Don’t let rutabaga be the root vegetable that gets lost in the shuffle. Resembling an overgrown turnip but has pale yellow flesh while the turnip has white, a coarser, firm texture, which makes it hard to cut. Typically 3 to 5 inches in diameter, rutabagas have a thin skin that is usually pale yellow with tints of purple. When cooked, the flesh yields a slightly sweet flavour and becomes a brighter orange colour.
HOW TO CHOOSE
Like other root vegetables, rutabagas are available year-round, although the peak growing season is between July through April. The winter months nip them with cold weather, turning them sweet.

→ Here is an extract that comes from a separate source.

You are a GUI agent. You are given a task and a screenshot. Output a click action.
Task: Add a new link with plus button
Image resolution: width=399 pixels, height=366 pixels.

Desiring the sweetest flavour, look for ones 3 to 4 inches in diameter. Regardless, make sure the root feels heavy for its size, firm and has a smooth and unblemished skin with no sign of wrinkling or shrivelling. Rutabagas harvested in autumn may be coated with a food-grade wax that is used to seal in the moisture and preserve the freshness and colour over winter.
It’s amazing how many complimentary uses there are for rutabagas:
Great when steamed, boiled, baked, mashed and sautéed.
Boil cubed rutabagas until tender, and then toss with raisins, chopped walnuts, and a little honey.
Are especially good when mashed with an equal amount of potatoes.
Lend themselves especially well as an addition to roasts, soups, stews, and to dishes that include a bit of sweetness, such as honey or dried fruit.
Even sweeter when roasted , they’re delicious as a side dish with other root vegetables.
Total Fat: 0.28g
*Excellent source of: Vitamin C (35mg)
*Good source of: Potassium (472mg), and Vitamin A (812 IU)
*Foods that are an “excellent source” of a particular nutrient provide 20% or more of the Recommended Daily Value. Foods that are a “good source” of a particular nutrient provide between 10 and 20% of the Recommended Daily Value
The rutabaga was known in England as ‘turnip-rooted cabbage’ until early in the 19th century. At that time, however, Sweden began exporting them, which changed their nickname to ‘swedes’.
The Scots were adamant that they were a type of turnip, so their name for rutabas was ‘neeps’.